» **ASSIGNMENT**
Transcribe only the lines of the listing below from the one holding "Replication (42, 487)" through the one holding "AWS Redshift clusters (75, 1072)", inclusive, without any change.

» **THE DATA**

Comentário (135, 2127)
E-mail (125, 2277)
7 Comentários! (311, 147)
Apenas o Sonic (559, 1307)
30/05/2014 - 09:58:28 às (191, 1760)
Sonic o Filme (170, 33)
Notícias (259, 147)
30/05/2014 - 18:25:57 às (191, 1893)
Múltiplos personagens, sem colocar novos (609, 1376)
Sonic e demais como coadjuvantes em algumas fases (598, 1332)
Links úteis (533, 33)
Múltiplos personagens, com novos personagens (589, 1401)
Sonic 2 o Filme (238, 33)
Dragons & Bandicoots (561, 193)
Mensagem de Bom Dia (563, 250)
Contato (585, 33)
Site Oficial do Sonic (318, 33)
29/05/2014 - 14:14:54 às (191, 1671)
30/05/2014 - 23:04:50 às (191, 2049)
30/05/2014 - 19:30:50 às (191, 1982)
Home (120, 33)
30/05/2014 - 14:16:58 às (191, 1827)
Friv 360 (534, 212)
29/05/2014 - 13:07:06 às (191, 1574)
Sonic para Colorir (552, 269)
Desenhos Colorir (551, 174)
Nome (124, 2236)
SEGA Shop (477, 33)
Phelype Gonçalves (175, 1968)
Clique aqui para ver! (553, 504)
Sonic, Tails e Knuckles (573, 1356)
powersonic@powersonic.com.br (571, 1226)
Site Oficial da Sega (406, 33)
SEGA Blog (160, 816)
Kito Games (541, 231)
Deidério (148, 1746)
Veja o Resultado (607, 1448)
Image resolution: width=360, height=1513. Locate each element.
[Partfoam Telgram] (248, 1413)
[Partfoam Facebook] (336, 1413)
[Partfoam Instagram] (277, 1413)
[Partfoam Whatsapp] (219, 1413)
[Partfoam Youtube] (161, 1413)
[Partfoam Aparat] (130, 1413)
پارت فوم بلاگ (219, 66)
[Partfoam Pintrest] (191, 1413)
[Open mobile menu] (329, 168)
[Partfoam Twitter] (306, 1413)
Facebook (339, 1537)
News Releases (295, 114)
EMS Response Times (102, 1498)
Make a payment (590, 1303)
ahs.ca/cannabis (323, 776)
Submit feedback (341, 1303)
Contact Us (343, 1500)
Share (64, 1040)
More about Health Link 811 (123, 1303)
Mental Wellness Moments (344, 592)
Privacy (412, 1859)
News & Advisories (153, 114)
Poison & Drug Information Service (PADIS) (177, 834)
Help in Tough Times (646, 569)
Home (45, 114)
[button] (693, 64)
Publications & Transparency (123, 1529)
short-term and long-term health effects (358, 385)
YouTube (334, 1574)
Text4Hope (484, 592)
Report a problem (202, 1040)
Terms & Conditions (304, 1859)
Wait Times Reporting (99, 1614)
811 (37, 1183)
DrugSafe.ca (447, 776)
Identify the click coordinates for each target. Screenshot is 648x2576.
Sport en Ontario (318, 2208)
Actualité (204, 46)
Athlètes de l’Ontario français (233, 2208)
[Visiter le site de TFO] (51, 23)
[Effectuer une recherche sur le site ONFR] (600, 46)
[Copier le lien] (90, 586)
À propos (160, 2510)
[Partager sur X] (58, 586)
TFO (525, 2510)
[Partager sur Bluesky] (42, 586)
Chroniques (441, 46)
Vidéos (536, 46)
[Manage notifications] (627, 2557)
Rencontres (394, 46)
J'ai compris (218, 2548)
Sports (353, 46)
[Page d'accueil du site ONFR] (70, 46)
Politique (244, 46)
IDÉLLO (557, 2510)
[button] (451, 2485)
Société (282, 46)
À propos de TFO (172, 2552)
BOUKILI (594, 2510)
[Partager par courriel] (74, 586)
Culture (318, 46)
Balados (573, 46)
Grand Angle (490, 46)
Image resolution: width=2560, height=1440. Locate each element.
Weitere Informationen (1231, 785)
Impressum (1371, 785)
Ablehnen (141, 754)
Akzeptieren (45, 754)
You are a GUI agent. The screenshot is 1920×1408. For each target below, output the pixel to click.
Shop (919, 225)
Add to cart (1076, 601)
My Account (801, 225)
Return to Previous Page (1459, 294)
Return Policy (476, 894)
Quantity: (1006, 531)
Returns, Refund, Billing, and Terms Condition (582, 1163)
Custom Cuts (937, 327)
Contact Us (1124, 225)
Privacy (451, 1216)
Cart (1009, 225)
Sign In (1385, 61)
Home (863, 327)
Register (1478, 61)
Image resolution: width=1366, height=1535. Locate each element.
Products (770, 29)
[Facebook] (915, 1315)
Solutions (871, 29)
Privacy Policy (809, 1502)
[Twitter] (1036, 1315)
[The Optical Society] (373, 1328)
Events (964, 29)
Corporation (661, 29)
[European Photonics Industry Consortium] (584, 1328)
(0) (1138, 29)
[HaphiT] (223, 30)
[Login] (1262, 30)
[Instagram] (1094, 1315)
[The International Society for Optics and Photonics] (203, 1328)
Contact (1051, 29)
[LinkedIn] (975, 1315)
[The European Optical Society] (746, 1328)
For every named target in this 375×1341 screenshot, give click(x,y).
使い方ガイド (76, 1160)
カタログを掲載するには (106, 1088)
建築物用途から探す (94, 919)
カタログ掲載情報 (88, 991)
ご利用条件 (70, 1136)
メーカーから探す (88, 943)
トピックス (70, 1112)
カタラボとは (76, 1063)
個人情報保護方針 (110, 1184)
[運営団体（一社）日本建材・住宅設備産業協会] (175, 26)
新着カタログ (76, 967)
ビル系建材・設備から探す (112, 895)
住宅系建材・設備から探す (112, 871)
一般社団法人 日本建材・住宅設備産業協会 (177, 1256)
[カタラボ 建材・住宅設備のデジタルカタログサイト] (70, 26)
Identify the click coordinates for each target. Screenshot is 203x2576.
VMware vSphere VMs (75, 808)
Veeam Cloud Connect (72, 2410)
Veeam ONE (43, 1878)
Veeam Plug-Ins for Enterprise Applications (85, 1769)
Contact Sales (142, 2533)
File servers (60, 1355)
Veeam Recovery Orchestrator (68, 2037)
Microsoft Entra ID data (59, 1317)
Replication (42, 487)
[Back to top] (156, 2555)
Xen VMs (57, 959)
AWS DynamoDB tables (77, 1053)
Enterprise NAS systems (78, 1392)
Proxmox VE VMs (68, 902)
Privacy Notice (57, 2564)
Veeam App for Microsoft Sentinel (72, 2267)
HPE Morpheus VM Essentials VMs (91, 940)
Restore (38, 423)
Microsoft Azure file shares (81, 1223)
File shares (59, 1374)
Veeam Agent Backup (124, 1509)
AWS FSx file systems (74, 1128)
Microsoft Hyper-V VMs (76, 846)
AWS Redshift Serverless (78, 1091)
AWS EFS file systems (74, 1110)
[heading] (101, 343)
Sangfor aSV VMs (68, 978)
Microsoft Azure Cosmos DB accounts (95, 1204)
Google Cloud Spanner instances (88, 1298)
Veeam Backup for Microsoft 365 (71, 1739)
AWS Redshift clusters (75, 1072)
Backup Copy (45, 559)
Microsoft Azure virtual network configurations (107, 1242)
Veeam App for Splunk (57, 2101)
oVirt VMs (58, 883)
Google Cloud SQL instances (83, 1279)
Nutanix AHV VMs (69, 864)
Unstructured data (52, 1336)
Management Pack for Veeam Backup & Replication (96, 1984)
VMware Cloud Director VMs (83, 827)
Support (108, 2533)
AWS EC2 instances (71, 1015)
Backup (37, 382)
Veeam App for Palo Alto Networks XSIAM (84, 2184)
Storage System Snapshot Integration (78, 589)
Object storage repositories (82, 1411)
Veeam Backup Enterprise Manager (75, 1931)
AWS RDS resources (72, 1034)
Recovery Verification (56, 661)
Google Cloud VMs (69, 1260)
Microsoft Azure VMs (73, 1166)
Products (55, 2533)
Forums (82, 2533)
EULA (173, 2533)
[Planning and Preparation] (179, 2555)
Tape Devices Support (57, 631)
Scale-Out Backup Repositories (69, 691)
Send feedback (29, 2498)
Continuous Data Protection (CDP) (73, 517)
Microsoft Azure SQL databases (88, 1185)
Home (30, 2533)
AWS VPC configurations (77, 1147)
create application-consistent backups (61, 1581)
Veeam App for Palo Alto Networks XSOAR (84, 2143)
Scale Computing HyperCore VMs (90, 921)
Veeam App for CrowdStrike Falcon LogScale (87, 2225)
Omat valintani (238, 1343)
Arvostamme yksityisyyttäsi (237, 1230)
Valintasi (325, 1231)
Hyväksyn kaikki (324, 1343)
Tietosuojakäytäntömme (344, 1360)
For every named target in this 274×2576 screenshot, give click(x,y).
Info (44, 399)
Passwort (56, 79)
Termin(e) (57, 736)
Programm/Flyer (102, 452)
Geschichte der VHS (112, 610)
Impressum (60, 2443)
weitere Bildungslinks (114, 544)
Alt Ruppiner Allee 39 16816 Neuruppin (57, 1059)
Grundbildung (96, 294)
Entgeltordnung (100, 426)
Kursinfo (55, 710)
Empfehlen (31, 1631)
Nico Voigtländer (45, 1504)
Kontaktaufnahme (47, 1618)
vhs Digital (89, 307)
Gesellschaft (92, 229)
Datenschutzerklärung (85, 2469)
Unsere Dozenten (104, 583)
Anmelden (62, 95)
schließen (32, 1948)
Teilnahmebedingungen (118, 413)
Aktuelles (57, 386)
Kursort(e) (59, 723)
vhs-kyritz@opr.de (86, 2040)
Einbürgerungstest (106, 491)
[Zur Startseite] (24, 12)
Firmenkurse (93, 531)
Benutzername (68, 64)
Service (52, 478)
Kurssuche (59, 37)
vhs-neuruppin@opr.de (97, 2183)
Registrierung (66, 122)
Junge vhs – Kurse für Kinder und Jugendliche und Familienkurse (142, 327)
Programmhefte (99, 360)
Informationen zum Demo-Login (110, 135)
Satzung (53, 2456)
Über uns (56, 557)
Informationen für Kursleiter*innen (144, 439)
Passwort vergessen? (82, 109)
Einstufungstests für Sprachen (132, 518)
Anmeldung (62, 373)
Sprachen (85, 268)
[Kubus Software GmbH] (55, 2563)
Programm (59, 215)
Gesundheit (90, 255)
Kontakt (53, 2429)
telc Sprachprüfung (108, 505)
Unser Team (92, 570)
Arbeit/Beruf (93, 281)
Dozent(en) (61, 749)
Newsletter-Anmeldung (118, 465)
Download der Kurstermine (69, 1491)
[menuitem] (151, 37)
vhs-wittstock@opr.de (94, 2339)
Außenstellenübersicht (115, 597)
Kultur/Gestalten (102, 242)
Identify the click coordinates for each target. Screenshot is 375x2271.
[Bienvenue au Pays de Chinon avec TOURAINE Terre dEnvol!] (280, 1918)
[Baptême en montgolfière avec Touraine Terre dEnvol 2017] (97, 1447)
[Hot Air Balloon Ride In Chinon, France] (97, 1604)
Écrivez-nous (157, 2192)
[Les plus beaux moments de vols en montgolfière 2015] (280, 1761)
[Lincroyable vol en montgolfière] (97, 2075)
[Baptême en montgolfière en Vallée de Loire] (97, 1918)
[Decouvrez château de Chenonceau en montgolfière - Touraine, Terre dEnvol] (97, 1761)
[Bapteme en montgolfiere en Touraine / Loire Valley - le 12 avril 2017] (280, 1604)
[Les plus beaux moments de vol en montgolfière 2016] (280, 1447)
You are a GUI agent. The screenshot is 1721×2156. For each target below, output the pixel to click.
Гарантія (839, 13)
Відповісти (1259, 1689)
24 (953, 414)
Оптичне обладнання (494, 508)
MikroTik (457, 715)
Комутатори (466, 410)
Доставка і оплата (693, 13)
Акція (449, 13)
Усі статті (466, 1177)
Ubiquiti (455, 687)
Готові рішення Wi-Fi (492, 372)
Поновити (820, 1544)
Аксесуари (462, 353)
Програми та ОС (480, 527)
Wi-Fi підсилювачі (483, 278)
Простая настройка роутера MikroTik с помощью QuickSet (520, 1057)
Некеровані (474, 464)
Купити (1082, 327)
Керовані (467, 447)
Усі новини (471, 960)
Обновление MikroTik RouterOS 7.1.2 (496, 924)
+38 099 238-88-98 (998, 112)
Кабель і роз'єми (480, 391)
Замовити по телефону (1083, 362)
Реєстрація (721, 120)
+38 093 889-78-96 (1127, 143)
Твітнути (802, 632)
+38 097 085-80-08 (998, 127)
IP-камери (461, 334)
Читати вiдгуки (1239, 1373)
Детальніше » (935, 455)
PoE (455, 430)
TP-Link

» **TASK OUTPUT**
Replication (42, 487)
[Back to top] (156, 2555)
Xen VMs (57, 959)
AWS DynamoDB tables (77, 1053)
Enterprise NAS systems (78, 1392)
Proxmox VE VMs (68, 902)
Privacy Notice (57, 2564)
Veeam App for Microsoft Sentinel (72, 2267)
HPE Morpheus VM Essentials VMs (91, 940)
Restore (38, 423)
Microsoft Azure file shares (81, 1223)
File shares (59, 1374)
Veeam Agent Backup (124, 1509)
AWS FSx file systems (74, 1128)
Microsoft Hyper-V VMs (76, 846)
AWS Redshift Serverless (78, 1091)
AWS EFS file systems (74, 1110)
[heading] (101, 343)
Sangfor aSV VMs (68, 978)
Microsoft Azure Cosmos DB accounts (95, 1204)
Google Cloud Spanner instances (88, 1298)
Veeam Backup for Microsoft 365 (71, 1739)
AWS Redshift clusters (75, 1072)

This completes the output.